The algorithm returns a Pandas DataFrame (biomarker) with the following columns:

Metadata columns

Column Description
index Path descriptor: full_path, ml_path, or ap_path
timestamp_start Start timestamp of the recording
timestamp_end End timestamp of the recording
duration_s Duration of the recording in seconds

Sway index columns

Column Unit Description
average_distance_m m Mean displacement from the center
rms_distance_m m Root mean square displacement
total_distance_m m Total path length traveled
average_velocity_m_s m/s Mean sway velocity (total distance / duration)

Ellipse columns (full_path row only)

These columns are populated only for the full_path row.
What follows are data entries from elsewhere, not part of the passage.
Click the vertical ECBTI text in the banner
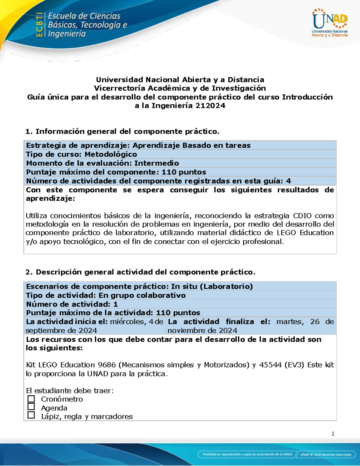click(39, 25)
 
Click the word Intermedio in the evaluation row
click(156, 163)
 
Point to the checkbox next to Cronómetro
click(31, 399)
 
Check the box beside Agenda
click(31, 407)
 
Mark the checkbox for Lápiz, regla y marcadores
click(31, 415)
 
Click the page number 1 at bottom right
click(333, 434)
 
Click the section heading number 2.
click(28, 272)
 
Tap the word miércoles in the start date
click(128, 322)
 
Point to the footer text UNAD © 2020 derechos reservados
click(326, 454)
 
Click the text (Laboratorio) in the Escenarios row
click(228, 287)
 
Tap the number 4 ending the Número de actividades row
click(289, 181)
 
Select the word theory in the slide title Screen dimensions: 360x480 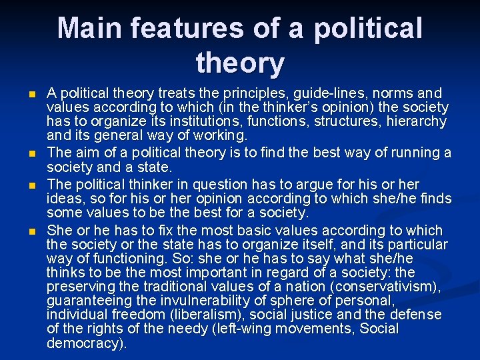pos(240,64)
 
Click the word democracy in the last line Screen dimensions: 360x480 pos(85,343)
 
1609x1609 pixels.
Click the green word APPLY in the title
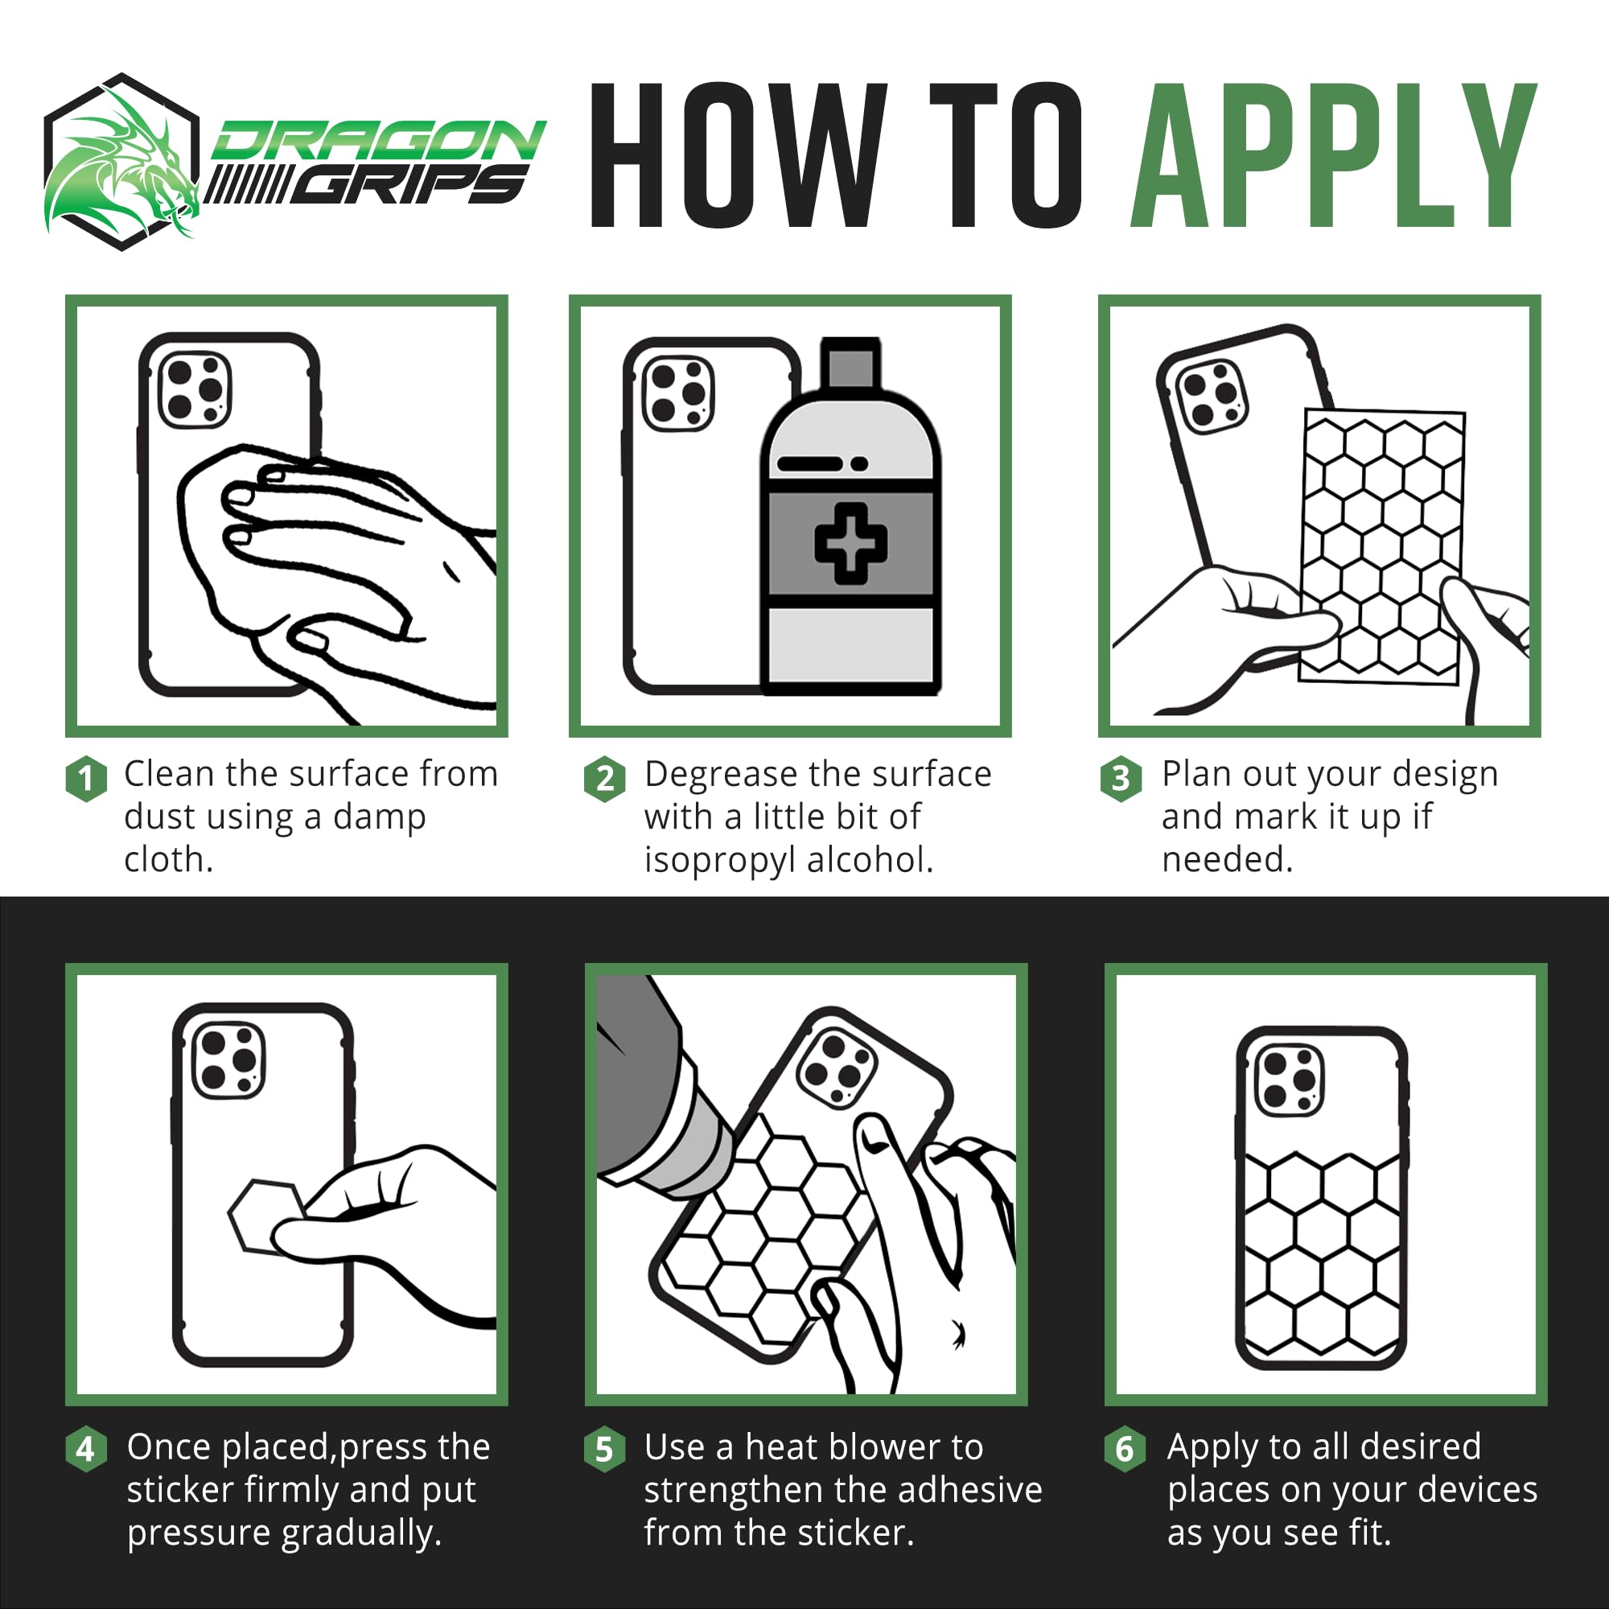pyautogui.click(x=1333, y=155)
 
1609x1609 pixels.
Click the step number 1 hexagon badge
pyautogui.click(x=86, y=779)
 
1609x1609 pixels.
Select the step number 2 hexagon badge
pyautogui.click(x=606, y=779)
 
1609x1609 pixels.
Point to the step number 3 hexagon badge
pyautogui.click(x=1121, y=779)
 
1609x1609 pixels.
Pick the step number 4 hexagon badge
pyautogui.click(x=86, y=1449)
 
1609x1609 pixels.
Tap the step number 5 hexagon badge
pyautogui.click(x=605, y=1449)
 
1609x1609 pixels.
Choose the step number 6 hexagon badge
pyautogui.click(x=1125, y=1449)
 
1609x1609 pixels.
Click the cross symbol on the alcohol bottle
pyautogui.click(x=850, y=544)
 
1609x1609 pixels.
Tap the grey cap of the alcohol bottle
pyautogui.click(x=850, y=362)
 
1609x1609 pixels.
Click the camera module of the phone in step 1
pyautogui.click(x=195, y=389)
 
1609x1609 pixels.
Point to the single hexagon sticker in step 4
pyautogui.click(x=265, y=1216)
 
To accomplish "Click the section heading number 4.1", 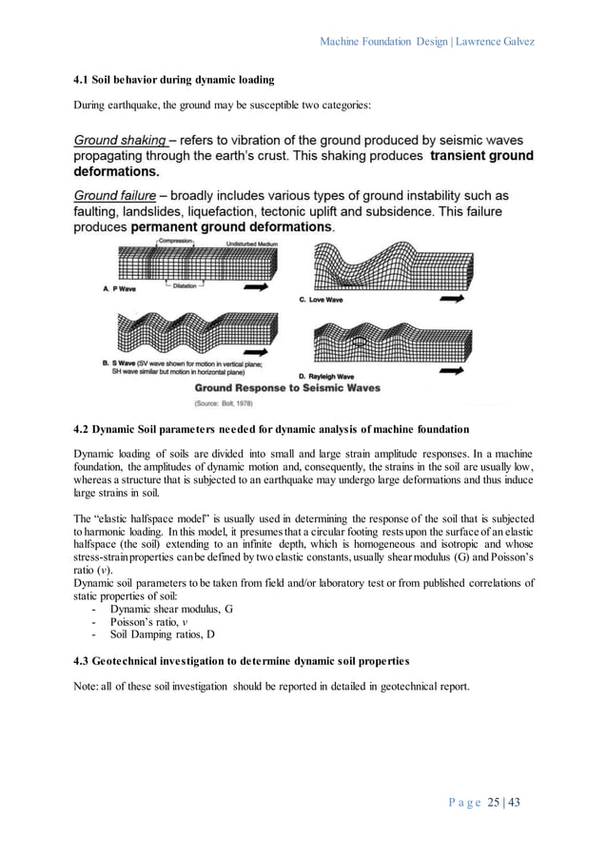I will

The ml_path and ap_path rows contain NaN for all ellipse columns, because the confidence ellipse requires both ML and AP signals jointly.

Column Unit Description
ellipse_area_m2 Area of the 95% confidence ellipse ($\pi \cdot \chi^2 \cdot \sqrt{\lambda_1 \lambda_2}$, $\chi^2 = 4.605$)
theta_rad rad Tilt angle of the ellipse major axis
a_m m Semi-major axis length ($\sqrt{\lambda_1 \cdot \chi^2}$)
b_m m Semi-minor axis length ($\sqrt{\lambda_2 \cdot \chi^2}$)

Signal Processing Details

Low-pass Filtering

A zero-phase (forward–backward) Butterworth filter is applied to remove high-frequency noise while preserving the low-frequency sway motion:

$$|H(j\omega)|^2 = \frac{1}{1 + (\omega / \omega_c)^{2N}}$$

where $N$ is the filter order, $\omega$ is the angular frequency, and $\omega_c = 2\pi \cdot f_c$ is the cutoff angular frequency.

95% Confidence Ellipse

The ellipse parameters are derived from singular value decomposition (SVD) of the ML–AP covariance matrix $\Sigma$:

$$\Sigma = U \, S \, V^\top$$

  • Area: $\pi \cdot \chi^2_{0.95} \cdot \sqrt{s_1 \cdot s_2}$
  • Axes: $a = \sqrt{s_1 \cdot \chi^2_{0.95}}$, $b = \sqrt{s_2 \cdot \chi^2_{0.95}}$
  • Angle: $\theta = \arctan(U_{10} / U_{00})$

The $\chi^2$ threshold for a 2-DOF 95% confidence interval is $4.605$.

Clinical / Research Applications

  • Clinical balance assessment (e.g., Romberg test, single-leg stance)
  • Fall risk screening in elderly populations
  • Rehabilitation outcome monitoring
  • Sports science and performance analysis

References

  • Prieto, T. E. et al. (1996). Measures of postural steadiness: differences between healthy young and elderly adults. IEEE Transactions on Biomedical Engineering, 43(9), 956–966.
  • Chiari, L. et al. (2000). Stabilometric parameters are affected by anthropometry and foot placement. Clinical Biomechanics, 15(9), 666–678.